--- Data supplied Enclosed Below ---

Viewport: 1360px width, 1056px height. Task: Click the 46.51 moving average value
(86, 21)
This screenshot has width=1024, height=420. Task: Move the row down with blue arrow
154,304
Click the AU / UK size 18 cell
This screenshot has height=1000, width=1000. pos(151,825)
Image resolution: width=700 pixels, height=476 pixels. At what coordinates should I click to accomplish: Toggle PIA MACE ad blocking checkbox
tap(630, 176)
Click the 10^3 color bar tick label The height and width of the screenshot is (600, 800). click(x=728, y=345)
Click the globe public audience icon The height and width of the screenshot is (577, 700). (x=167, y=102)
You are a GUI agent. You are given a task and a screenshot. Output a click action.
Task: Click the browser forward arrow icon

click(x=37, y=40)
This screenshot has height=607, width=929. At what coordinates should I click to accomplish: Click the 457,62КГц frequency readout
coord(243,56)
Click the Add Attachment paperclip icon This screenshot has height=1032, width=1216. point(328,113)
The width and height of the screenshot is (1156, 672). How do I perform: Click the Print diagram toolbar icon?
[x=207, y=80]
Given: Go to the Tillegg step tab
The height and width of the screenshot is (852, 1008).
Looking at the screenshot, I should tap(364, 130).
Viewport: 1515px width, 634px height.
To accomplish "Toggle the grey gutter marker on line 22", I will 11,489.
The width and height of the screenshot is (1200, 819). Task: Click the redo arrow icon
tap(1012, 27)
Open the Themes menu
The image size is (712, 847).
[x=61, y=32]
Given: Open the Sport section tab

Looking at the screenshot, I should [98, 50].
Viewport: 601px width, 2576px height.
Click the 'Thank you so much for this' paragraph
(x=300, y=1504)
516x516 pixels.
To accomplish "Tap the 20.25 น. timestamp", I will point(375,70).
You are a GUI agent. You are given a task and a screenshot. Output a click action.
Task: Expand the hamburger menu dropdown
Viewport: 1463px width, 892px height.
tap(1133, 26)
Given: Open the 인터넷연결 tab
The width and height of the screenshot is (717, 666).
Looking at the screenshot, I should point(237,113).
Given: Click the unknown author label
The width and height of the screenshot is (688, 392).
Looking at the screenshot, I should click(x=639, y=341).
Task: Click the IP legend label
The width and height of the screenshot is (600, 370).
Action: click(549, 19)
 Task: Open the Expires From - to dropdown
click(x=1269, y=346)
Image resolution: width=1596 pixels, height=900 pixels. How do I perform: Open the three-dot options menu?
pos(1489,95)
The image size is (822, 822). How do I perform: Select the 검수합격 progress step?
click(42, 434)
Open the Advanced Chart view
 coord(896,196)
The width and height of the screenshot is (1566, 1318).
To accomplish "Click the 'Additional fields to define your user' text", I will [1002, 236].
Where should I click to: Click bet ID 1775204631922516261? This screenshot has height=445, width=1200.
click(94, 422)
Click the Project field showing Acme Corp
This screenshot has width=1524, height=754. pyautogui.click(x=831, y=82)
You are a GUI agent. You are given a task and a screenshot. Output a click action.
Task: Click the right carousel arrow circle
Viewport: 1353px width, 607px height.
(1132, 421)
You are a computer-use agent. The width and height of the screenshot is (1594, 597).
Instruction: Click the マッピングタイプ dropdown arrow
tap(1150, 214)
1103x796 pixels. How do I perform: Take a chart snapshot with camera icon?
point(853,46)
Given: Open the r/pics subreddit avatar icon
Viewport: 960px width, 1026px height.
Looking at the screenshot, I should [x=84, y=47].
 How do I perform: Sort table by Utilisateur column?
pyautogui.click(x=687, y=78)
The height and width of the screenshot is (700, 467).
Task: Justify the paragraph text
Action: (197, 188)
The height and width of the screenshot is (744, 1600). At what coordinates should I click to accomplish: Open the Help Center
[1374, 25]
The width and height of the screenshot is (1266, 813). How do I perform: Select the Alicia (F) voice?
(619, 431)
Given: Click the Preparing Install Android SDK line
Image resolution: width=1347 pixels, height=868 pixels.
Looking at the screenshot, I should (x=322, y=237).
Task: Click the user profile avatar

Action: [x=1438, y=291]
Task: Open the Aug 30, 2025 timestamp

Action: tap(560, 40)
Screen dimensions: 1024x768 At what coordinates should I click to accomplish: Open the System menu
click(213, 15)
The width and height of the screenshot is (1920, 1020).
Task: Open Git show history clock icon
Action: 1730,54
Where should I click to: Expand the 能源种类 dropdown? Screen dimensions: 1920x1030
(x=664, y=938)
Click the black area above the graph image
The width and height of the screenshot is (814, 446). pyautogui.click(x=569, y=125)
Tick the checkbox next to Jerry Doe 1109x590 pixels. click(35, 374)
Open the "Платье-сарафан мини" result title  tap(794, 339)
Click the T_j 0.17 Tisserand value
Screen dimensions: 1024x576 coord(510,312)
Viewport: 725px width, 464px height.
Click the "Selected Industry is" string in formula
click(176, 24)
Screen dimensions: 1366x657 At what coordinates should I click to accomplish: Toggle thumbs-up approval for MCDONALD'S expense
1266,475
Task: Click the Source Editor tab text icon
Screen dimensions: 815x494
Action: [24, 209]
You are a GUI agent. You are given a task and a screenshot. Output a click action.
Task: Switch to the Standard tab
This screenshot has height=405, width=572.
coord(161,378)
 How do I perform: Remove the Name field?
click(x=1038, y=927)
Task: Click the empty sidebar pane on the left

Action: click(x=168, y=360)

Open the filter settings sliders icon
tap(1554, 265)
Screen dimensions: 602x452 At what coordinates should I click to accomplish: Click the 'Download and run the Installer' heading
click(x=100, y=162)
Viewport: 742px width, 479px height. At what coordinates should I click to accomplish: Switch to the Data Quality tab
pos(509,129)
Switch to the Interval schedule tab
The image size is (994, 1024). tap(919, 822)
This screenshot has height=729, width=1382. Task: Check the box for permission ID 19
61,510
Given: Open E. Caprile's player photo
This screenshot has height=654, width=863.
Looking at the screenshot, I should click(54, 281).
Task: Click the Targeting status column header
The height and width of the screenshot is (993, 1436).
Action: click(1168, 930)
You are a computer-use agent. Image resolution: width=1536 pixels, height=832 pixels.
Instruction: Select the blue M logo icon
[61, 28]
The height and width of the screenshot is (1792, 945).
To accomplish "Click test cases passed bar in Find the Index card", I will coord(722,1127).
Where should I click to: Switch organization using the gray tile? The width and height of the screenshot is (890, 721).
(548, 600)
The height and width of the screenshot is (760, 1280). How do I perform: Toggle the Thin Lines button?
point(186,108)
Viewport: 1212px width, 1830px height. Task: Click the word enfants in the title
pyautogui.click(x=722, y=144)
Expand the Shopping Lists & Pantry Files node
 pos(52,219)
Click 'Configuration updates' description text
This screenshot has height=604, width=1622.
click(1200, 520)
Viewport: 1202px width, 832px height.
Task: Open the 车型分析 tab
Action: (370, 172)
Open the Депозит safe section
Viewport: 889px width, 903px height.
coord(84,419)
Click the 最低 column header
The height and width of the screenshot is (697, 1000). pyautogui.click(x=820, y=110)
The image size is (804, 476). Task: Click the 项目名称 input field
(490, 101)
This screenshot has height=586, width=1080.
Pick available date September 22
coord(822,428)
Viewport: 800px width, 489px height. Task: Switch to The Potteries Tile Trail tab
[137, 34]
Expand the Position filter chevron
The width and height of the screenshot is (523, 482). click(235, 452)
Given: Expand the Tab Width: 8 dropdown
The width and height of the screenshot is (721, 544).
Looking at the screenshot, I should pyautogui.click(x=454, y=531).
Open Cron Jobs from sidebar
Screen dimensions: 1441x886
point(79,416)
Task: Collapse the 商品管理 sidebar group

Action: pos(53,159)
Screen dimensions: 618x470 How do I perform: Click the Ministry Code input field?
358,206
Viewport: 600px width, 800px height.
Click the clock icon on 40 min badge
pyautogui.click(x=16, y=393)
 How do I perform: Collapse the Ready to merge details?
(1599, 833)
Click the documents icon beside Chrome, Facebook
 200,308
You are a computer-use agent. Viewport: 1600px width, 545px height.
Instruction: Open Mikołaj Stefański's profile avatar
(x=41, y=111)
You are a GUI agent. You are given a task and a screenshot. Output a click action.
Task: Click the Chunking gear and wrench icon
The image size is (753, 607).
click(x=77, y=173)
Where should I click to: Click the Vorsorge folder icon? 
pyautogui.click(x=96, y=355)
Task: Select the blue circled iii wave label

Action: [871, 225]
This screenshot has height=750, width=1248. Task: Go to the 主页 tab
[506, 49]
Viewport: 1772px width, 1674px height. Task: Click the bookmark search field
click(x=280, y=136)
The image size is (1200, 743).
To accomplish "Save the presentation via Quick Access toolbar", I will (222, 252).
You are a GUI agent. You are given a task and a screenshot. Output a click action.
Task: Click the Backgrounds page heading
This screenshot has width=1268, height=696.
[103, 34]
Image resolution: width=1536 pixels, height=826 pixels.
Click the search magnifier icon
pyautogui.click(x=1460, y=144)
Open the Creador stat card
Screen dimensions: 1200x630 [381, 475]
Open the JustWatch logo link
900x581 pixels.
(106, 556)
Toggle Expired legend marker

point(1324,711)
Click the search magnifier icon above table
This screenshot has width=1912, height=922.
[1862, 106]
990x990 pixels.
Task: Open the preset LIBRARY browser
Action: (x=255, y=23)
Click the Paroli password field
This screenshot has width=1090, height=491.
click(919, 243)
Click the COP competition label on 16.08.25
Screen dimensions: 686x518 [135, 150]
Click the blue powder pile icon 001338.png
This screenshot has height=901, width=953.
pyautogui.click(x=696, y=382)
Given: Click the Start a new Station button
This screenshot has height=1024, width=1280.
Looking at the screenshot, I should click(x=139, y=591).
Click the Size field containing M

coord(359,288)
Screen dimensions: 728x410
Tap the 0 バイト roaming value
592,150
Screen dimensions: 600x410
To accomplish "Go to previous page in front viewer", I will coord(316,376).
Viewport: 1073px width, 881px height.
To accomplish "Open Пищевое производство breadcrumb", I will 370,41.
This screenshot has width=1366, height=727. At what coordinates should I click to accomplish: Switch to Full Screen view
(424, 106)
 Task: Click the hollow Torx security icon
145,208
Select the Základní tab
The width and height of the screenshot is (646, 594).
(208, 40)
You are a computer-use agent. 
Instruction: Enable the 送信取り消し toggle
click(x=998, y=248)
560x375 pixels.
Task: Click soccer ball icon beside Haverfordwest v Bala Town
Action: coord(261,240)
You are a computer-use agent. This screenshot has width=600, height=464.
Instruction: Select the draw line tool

--- End of Enclosed Data supplied ---

Show every line from the entries above in which "computer" appears.

→ Solution to the exercise
You are a computer-use agent. The width and height of the screenshot is (1594, 597).
You are a computer-use agent. Image resolution: width=1536 pixels, height=832 pixels.
You are a computer-use agent. Viewport: 1600px width, 545px height.
You are a computer-use agent. 
You are a computer-use agent. This screenshot has width=600, height=464.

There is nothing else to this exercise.